◆ COSA PRODURRE ◆
Trascrivi parola per parola il brano sugli artisti in quarantena, cominciando da "L’aria sospesa, gli" e terminando con "tempi della pandemia.".

◆ BRANO DI PARTENZA ◆

◇ ◇ ◇ ◇ ◇ ◇ ◇

Com’è cambiata la vita degli artisti durante la quarantena? Come sono mutate le loro abitudini, il loro sentire, il loro lavoro?
L’aria sospesa, gli spazi dilatati, i silenzi, il fluire sordo del tempo. L’attesa pervasa di un chiarore surreale e indefinito che scandisce le vite della quarantena. Abbiamo chiesto a una serie di artisti di raccontarci lo scorrere del tempo dalle proprie case, trasformate in temporanei atelier. La vita di un artista ai tempi della pandemia.
I tempi di Ruben Montini
Come passi la giornata, dove e come dipingi ora?
Ho sempre avuto lo studio all’interno della mia casa quindi, di fatto, non è cambiato molto. Lo studio occupa tutto il piano superiore della mia abitazione, con una grande terrazza che si affaccia sul giardino e un piccolo balcone che invece guarda la strada principale del centro abitato. Sto lavorando quotidianamente al nuovo esemplare di un’opera, “ISOLATO”, che la mia galleria presenta sui social ogni giorno, in questo periodo in cui ha realizzato la sua prima mostra online, il mio solo show LE PAURE CONDIVISE.
Inoltre, porto avanti un diario giornaliero molto simile, in cui ricamo la stessa parola completata dalla data di ogni singolo giorno.. a partire dal 10 Marzo 2020, primo giorno di lockdown in Italia.
Tempo, Spazio, Suono. Concetti ricalibrati, relativi, riformulati…
La cosa che è cambiata, ovviamente, è il silenzio che avvolge tutto ciò… le macchine… una ogni dieci minuti, le persone che fanno la fila con la mascherina mentre aspettano il loro turno dal fruttivendolo vicino. La mattina, invece, la gente va ancora a comprare il pane, al panificio di fronte. La gelateria artigianale è chiusa. Il via vai delle persone con le coppette o i coni fra le mani è terminato a Novembre e non è ancora ricominciato. Quindi è questo silenzio quasi religioso che differenzia maggiormente le giornate in studio. Ogni giorno sembra un Venerdì Santo; uno di quei Venerdì Santo che ci facevano osservare da piccoli e che non ci ricordavamo più.

◇ ◇ ◇ ◇ ◇ ◇ ◇

◆ INFORMAZIONI ESTRATTE ◆
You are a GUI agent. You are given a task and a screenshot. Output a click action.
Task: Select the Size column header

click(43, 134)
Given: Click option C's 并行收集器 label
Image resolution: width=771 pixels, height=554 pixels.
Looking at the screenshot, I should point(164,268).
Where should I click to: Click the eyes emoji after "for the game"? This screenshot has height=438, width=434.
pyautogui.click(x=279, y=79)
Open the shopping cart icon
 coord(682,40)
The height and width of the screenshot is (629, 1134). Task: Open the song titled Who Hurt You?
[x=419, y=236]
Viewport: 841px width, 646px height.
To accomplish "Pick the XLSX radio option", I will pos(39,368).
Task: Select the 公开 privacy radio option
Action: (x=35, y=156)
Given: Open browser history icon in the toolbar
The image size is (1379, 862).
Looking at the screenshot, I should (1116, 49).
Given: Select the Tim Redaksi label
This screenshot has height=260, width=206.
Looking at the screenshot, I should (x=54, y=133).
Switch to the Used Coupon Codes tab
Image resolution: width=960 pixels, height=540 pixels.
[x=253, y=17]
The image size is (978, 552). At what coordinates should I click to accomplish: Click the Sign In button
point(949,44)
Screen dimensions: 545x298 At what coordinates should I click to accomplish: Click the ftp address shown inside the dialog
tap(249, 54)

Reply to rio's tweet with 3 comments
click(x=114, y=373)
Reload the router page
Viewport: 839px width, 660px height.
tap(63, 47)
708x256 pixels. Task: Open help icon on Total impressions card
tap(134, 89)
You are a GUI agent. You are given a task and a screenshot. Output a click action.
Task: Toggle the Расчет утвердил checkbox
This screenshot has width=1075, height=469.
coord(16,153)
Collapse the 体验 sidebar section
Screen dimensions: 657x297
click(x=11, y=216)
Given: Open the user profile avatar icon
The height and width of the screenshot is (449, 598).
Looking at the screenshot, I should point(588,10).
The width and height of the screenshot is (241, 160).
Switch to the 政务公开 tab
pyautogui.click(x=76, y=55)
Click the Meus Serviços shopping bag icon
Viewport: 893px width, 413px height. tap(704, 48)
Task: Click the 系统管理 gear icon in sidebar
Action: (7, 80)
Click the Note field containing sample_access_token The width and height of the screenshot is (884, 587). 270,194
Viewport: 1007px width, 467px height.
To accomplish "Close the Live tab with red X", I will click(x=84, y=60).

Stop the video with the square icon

◇ ◇ ◇ ◇ ◇ ◇ ◇

◆ RISPOSTA AL PROBLEMA ◆
L’aria sospesa, gli spazi dilatati, i silenzi, il fluire sordo del tempo. L’attesa pervasa di un chiarore surreale e indefinito che scandisce le vite della quarantena. Abbiamo chiesto a una serie di artisti di raccontarci lo scorrere del tempo dalle proprie case, trasformate in temporanei atelier. La vita di un artista ai tempi della pandemia.